EPA OIG Plans to Look at RFS Lifecycle Impacts Should Be Good for Biofuels
Source: By Ernie Shea, 25x25 • Posted: Monday, October 26, 2015
The timing of the announcement is a bit odd: EPA has long said that it will finalize the biofuel blending requirements under the RFS through next year by the end of next month. The proposed blending levels under the agency’s consideration are significantly lower than those called for when Congress reauthorized the RFS back in 2007 and reaffirmed its intent to reduce the nation’s dependence on oil and improve its air quality.
And it comes after years of efforts by oil industry allies to either weaken the RFS or eliminate it completely.
Specifically, EPA’s internal watchdog agency says it will determine whether the agency 1) complied with the reporting requirements of laws authorizing the RFS, including the 2005 Energy Act and the Energy Independence and Security Act of 2007 EISA); and 2) updated the lifecycle analysis supporting the RFS with findings from the statutorily mandated National Academy of Sciences 2011 study on biofuels, the EPA’s 2011 Report to Congress on the Environmental Impacts of Biofuels, as well as any subsequent reports or relevant research on lifecycle impacts of biofuels.
The emphasis on the last clause is ours. It is a critical element of any OIG investigation if the agency intends to do its work devoid of political influence from those powerful interests seeking to strip the RFS of any real authority.
The concern is a valid one, given what appears to be the White House’s failure to take an active role in promoting biofuels as a weapon in its campaign to bring about a reduction in climate-changing carbon emissions. The EPA’s proposal to reduce biofuel blending requirements from a statutorily set 20.5 billion gallons down 16.3 billion gallons this year (corn ethanol would be set at 13.4 billion of that total, down from 15 billion called for by the law) indicates the White House is bending to pressure from an oil industry desperately trying to hold on to a near monopolistic share of the transportation fuel market.
Both the 2011 report on biofuels from the National Academy of Science and EPA’s 2011 Report to Congress on the Environmental Impacts of Biofuels are, at best, varied within their respective messages. The former says “the extent to which [the RFGS] contributes to lowering global GHG emissions is uncertain,” while EPA offers to Congress in the latter a lukewarm assessment stating that “the extent of negative impacts [from the RFS] to date are limited in magnitude” and “are primarily associated with the intensification of corn production.”
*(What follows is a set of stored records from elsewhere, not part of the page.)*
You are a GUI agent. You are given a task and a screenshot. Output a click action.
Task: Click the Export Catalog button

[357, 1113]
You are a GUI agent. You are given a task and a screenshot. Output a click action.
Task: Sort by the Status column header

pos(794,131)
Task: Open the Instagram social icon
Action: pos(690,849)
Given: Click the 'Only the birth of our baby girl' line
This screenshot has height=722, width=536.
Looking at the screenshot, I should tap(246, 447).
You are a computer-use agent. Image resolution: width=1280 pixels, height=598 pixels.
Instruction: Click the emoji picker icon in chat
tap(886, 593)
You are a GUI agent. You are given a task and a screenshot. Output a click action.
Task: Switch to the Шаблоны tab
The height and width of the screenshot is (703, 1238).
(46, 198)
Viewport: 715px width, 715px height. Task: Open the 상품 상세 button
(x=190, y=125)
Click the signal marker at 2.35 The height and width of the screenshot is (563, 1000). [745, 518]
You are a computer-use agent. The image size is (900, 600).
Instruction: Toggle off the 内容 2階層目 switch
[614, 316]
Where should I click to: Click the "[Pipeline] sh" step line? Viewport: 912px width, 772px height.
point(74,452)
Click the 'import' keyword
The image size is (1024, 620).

Fortunately, EPA’s OIG has available to them much more in the way of current findings that show the lifecycle of biofuels far exceed the requirements of EISA that corn ethanol have at least 20 percent fewer emissions than gasoline and that cellulosic and other advanced biofuels emit at least 50 percent fewer greenhouse gases (GHGs) than petroleum-based fuels.
A 2012 analysis done by DOE’s Argonne National Laboratory showed corn ethanol offered anywhere from 20 percent to 48 percent fewer emissions when compared to gasoline, while biofuels derived from corn stover, switchgrass and miscanthus offer at or more than 100-percent reductions when matched against their petroleum-based equivalents. Other studies reaffirming the environmental benefits of ethanol and advanced biofuels have since come from Purdue University, the University of Illinois at Chicago, LifeCycle Associates LLC, Oak Ridge National Laboratory/Duke University, and Michigan State University, among others.
Bogus assertions from the oil industry to the contrary, biofuels’ environmental benefits are significant and, based on the evidence for maintaining statutorily mandated biofuel blending levels under the RFS, clearly demonstrable. We sincerely believe that if EPA’s OIG does the job it says it’s going to do – “ensure public health and the environment are protected” ‑ and looks at the broad array of recent analyses, biofuels will be given the place they deserve in this nation’s efforts to reverse the changes that are impacting our climate.